Headaches, often severe, are the classic symptom of Chiari malformation. They generally occur after sudden coughing, sneezing or straining. The other symptoms could include
- Neck pain
- Unsteady gait (problems with balance)
- Poor hand coordination (fine motor skills)
- Numbness and tingling of the hands and feet
- Dizziness
- Difficulty swallowing, sometimes accompanied by gagging, choking and vomiting
- Speech problems, such as hoarseness
Less often, people with Chiari malformation may experience:
- Ringing or buzzing in the ears (tinnitus)
- Weakness
- Slow heart rhythm
- Curvature of the spine (scoliosis) related to spinal cord impairment
- Abnormal breathing, such as central sleep apnoea, which is when a person stops breathing during sleep
As you can see a lot of the symptoms are non-specific and difficult to objectively assess.
Possible associated conditions
In some people, Chiari malformation can become a progressive disorder and lead to serious complications. In others, there may be no associated symptoms, and no intervention is necessary. The complications associated with this condition include:
- Hydrocephalus. An accumulation of excess fluid within your brain (hydrocephalus) may require placement of a flexible tube (shunt) to divert and drain the cerebrospinal fluid to another area of your body. The symptoms that are exacerbated by hydrocephalus is headache, nausea and vomiting.
- Syringomyelia. Some people with Chiari malformation also develop a condition called syringomyelia, in which a cavity or cyst (syrinx) forms within the spinal column.
- Tethered cord syndrome. In this condition, your spinal cord attaches to your spine and causes your spinal cord to stretch. This can cause serious nerve and muscle damage in your lower body. This stretch is often seen as the cause for the brain to herniate into the spinal canal.
Diagnosis
A review of your medical history and symptoms and a physical examination will be necessary. In addition, a few imaging tests may be required to make the diagnosis.
The tests will include
- Magnetic resonance imaging (MRI). An MRI is often used to diagnose Chiari malformation. This safe, painless test produces detailed 3D images of structural abnormalities in your brain that may be contributing to your symptoms. It can also provide images of your cerebellum and determine whether it extends into your spinal canal.
An MRI can be repeated over time, and it can be used to monitor the progression of your disorder.
- Computerized tomography (CT) scan. When finer details of the bony anatomy of the region is required a CT scan is particularly useful.
Treatment
Treatment for Chiari malformation depends on the severity and the characteristics of your condition.

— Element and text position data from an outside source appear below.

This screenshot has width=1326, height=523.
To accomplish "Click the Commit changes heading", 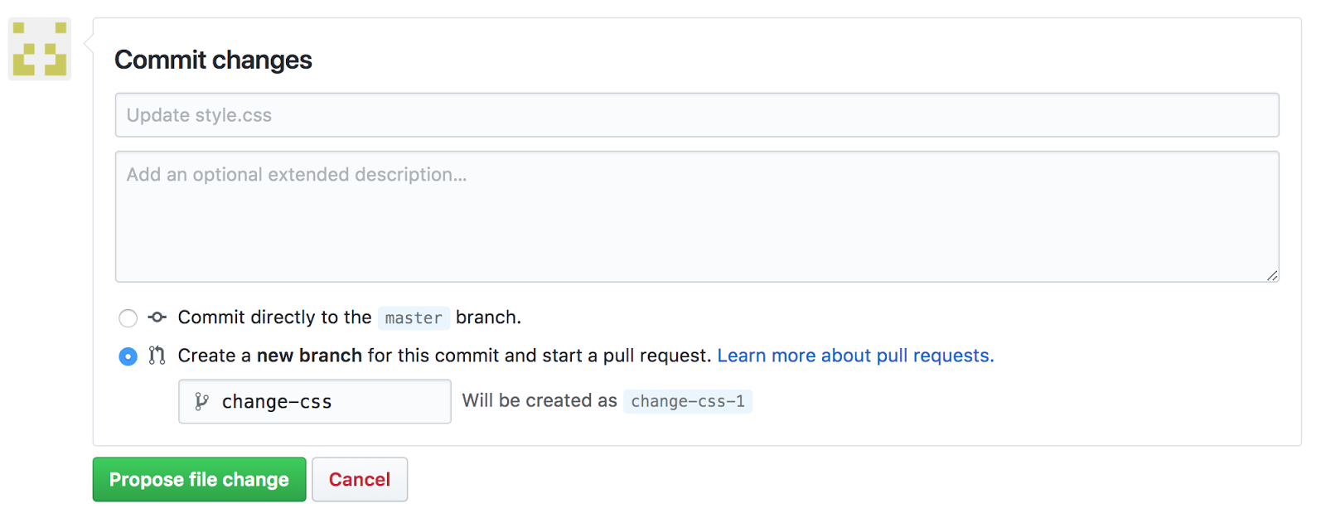I will click(213, 61).
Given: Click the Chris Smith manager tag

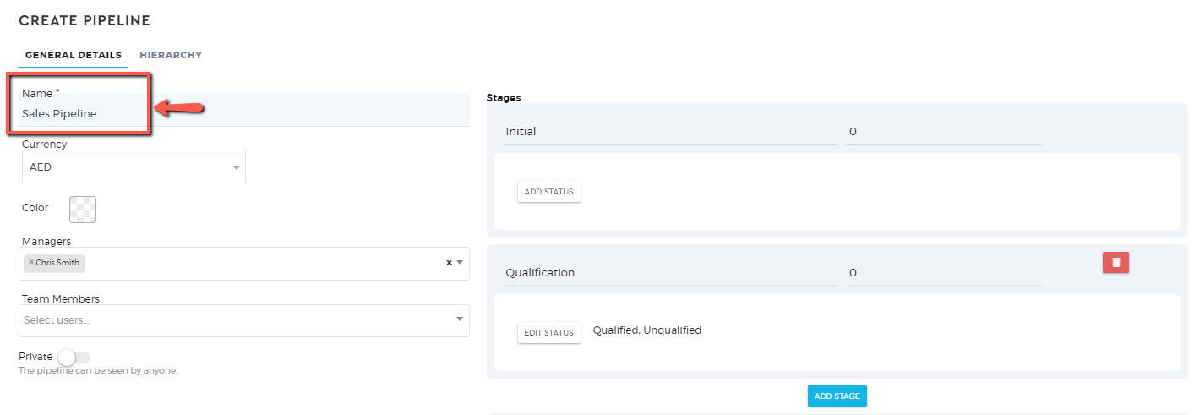Looking at the screenshot, I should tap(57, 263).
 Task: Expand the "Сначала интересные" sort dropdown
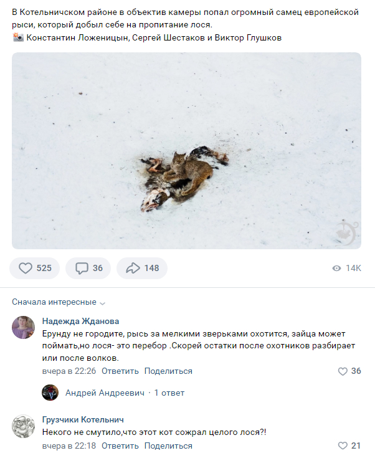59,302
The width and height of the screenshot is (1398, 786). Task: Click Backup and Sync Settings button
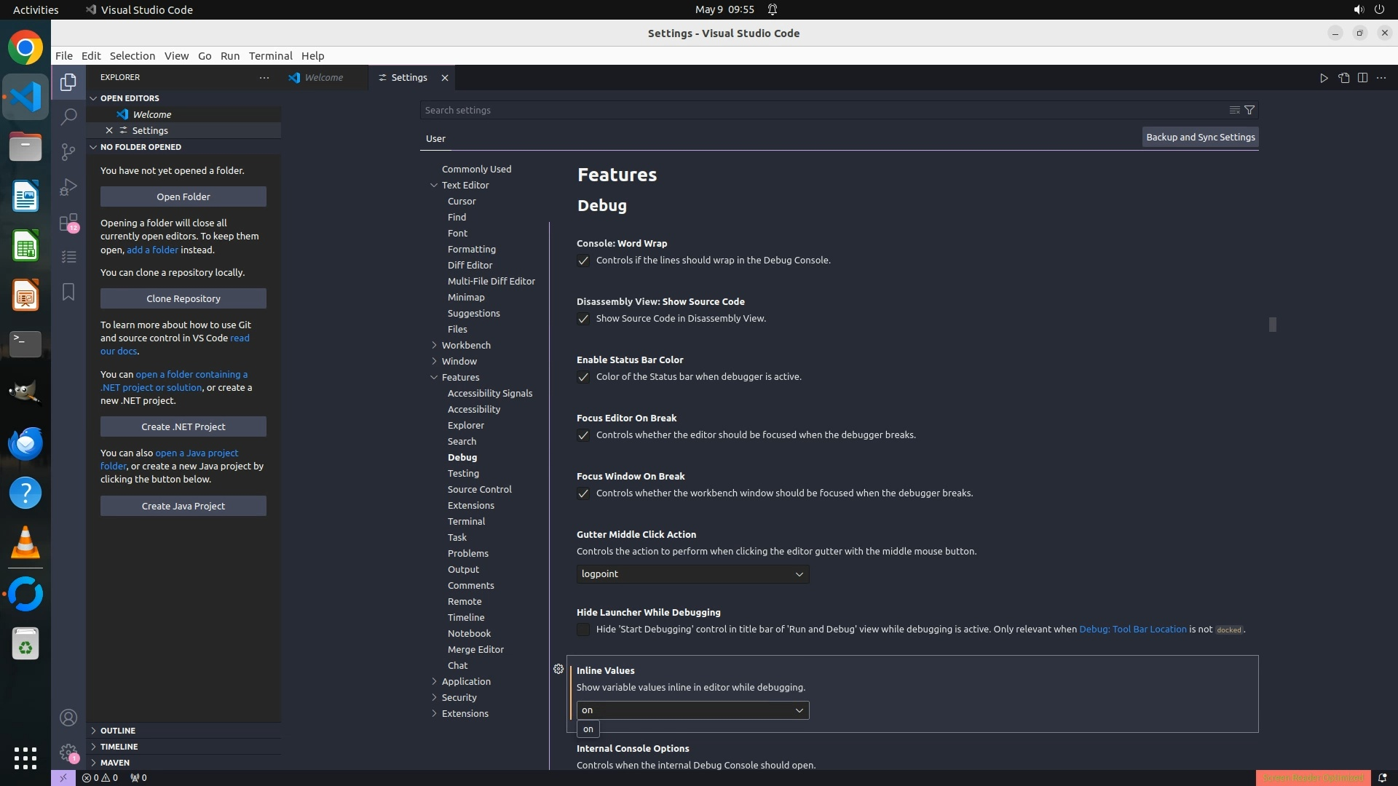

If you have no symptoms, your doctor likely will recommend no treatment other than monitoring with regular examinations and MRIs.
When headaches or other types of pain are the primary symptom, your doctor may recommend pain medication.
Reducing pressure with surgery
Surgery is contemplated only when there is a symptomatic Chiari malformation. The goal is to stop the progression of changes in the anatomy of your brain and spinal canal, as well as ease or stabilize your symptoms.
When successful, surgery can reduce pressure on your cerebellum and spinal cord and restore the normal flow of spinal fluid.
In the most common surgery for Chiari malformation, called posterior fossa decompression, or Foramen Magnum Decompression. your surgeon removes a small section of bone in the back of your skull, relieving pressure by giving your brain more room.
In many cases, the covering of your brain, called the dura mater, may be opened. Also, a patch may be sewn in place to enlarge the covering and provide more room for your brain. This patch may be an artificial material, or it could be tissue harvested from another part of your body such as your thigh.
Your doctor may also remove a small portion of the spinal column to relieve pressure on your spinal cord and allow more space for the spinal cord.
The surgical technique may vary, depending on whether a fluid-filled cavity (syrinx) is present, or if you have fluid in your brain (hydrocephalus). If you have a syrinx or hydrocephalus, you may need a tube (shunt) to drain the excess fluid.